Echoing this, Stanley is thrilled for the opportunity to work under Reid’s guidance, “I aspire to write like Rob and he’s already teaching me so much. There’s little things that you don’t catch yourself, and having an experienced outside eye is so incredibly valuable.”

Rounding out this talented group of Monash alumni, the production is being designed and managed by current BPA student, Jess Arthur, fresh from study abroad exchange in Leeds, UK, while Sid’s original score is composed by Bachelor of Music and Performing Arts graduate, Alisha Redmond.

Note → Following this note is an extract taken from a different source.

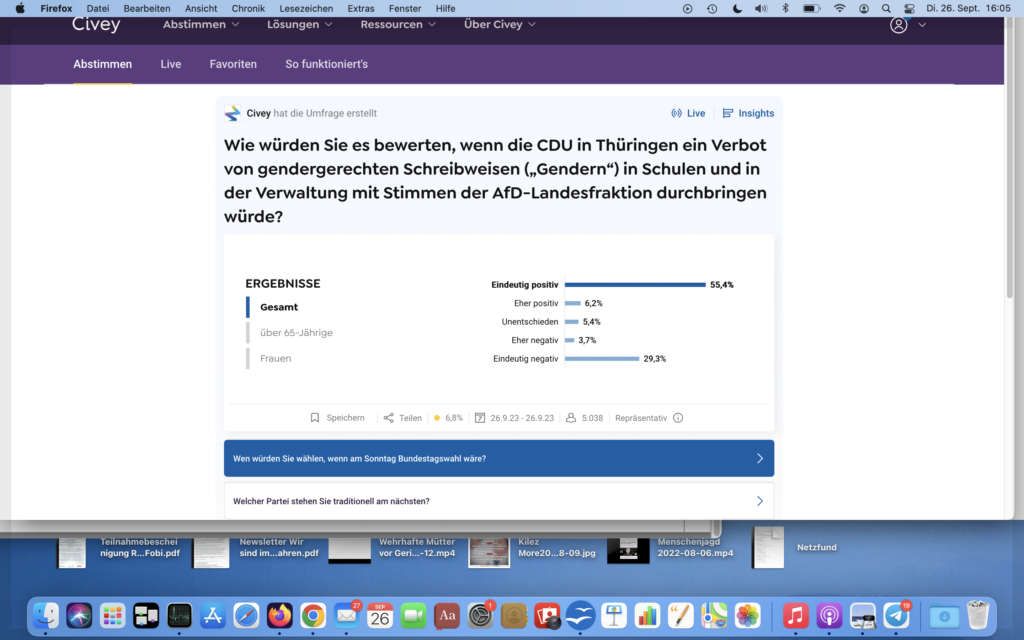Open Insights via its chart icon
The image size is (1024, 640).
coord(728,114)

Redmond’s haunting score, performed on piano, reflects the dark and unpredictable elements of Stanley’s script and of live theatre itself. Composing since high school, Redmond discovered the possibilities of combine her two passions during her time at Monash, “I liked the idea of being able to tell a story through music.” Previous compositions include scores for Martin McDonagh’s The Pillowman, and the Short+Sweet Theatre Festival in 2012; now studying a Diploma of Live Production at Box Hill Institute, Redmond will ultimately work as a jack-of-all-trades behind the scenes of theatre. For this production, Redmond hopes “that the music and the script can form a relationship [of] light and shade”, not dissimilar to the collaborative dance behind the scenes combining playwright, composer, actors and designers.

It’s Alright, Sid It’s Alright opens at LaMama Theatre, 205 Faraday St, Carlton on Wednesday 4th September and runs until Sunday 15th September. Tickets are available from lamama.com.au or by calling 03 9347 6142; Monash students can quote codeword ‘MONASH’ for $10 tickets over the phone or at the door. Performance begins Wednesday and Sundays at 6.30pm, Thursday to Saturday at 7pm, with a 1pm matinee on Saturday 14th September.